» Assignment:
Word for word, reproduce the records, keeping none of the pictures.

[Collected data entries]
- Opening Delimiter -
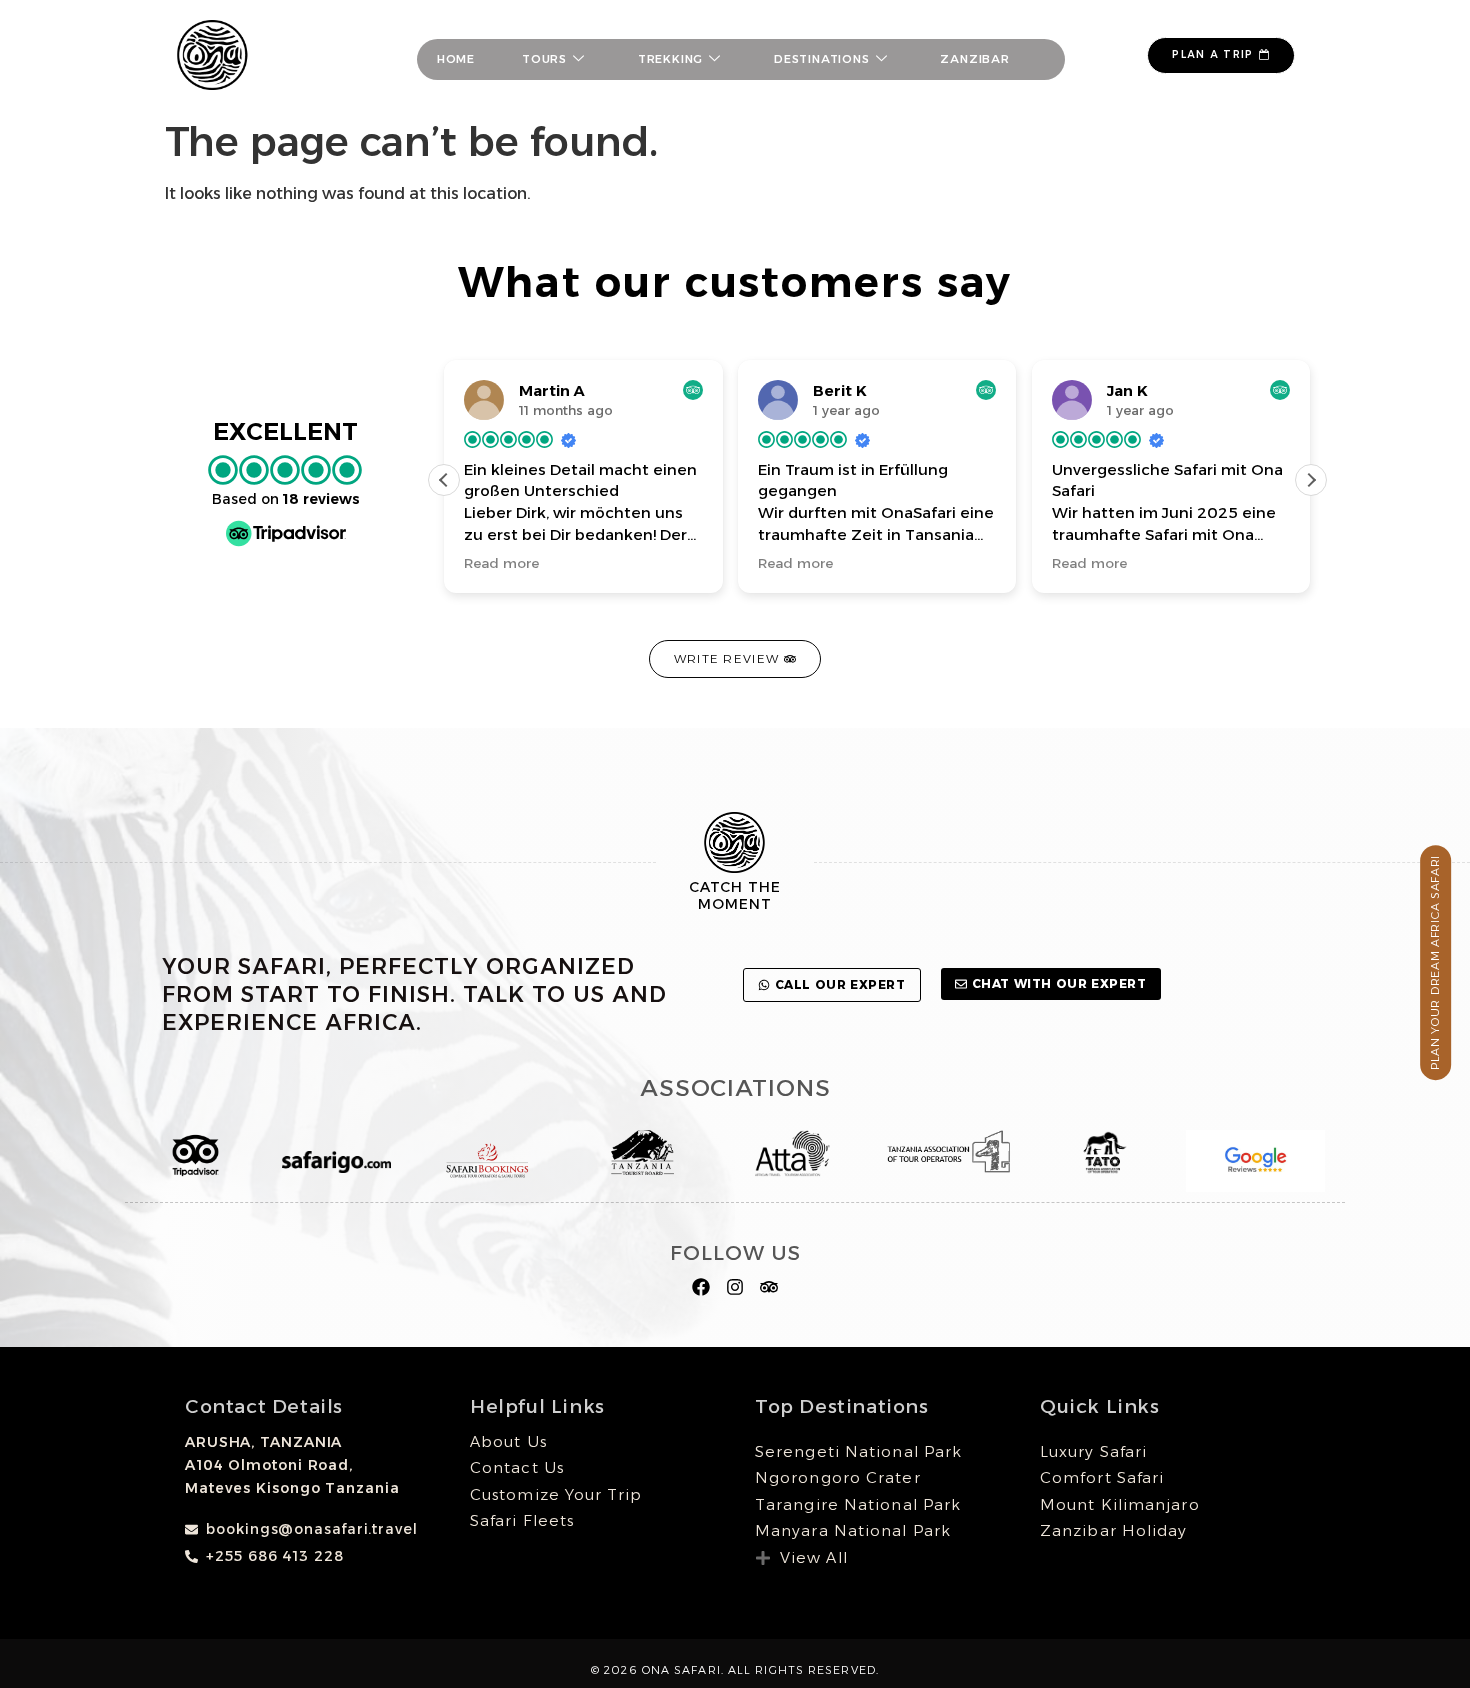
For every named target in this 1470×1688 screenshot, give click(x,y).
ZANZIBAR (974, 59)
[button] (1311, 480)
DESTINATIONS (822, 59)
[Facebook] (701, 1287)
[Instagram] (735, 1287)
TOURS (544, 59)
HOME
- Closing Delimiter -
» Task answer:
For every named target in this 1470×1688 screenshot, give click(x,y).
ZANZIBAR (974, 59)
[button] (1311, 480)
DESTINATIONS (822, 59)
[Facebook] (701, 1287)
[Instagram] (735, 1287)
TOURS (544, 59)
HOME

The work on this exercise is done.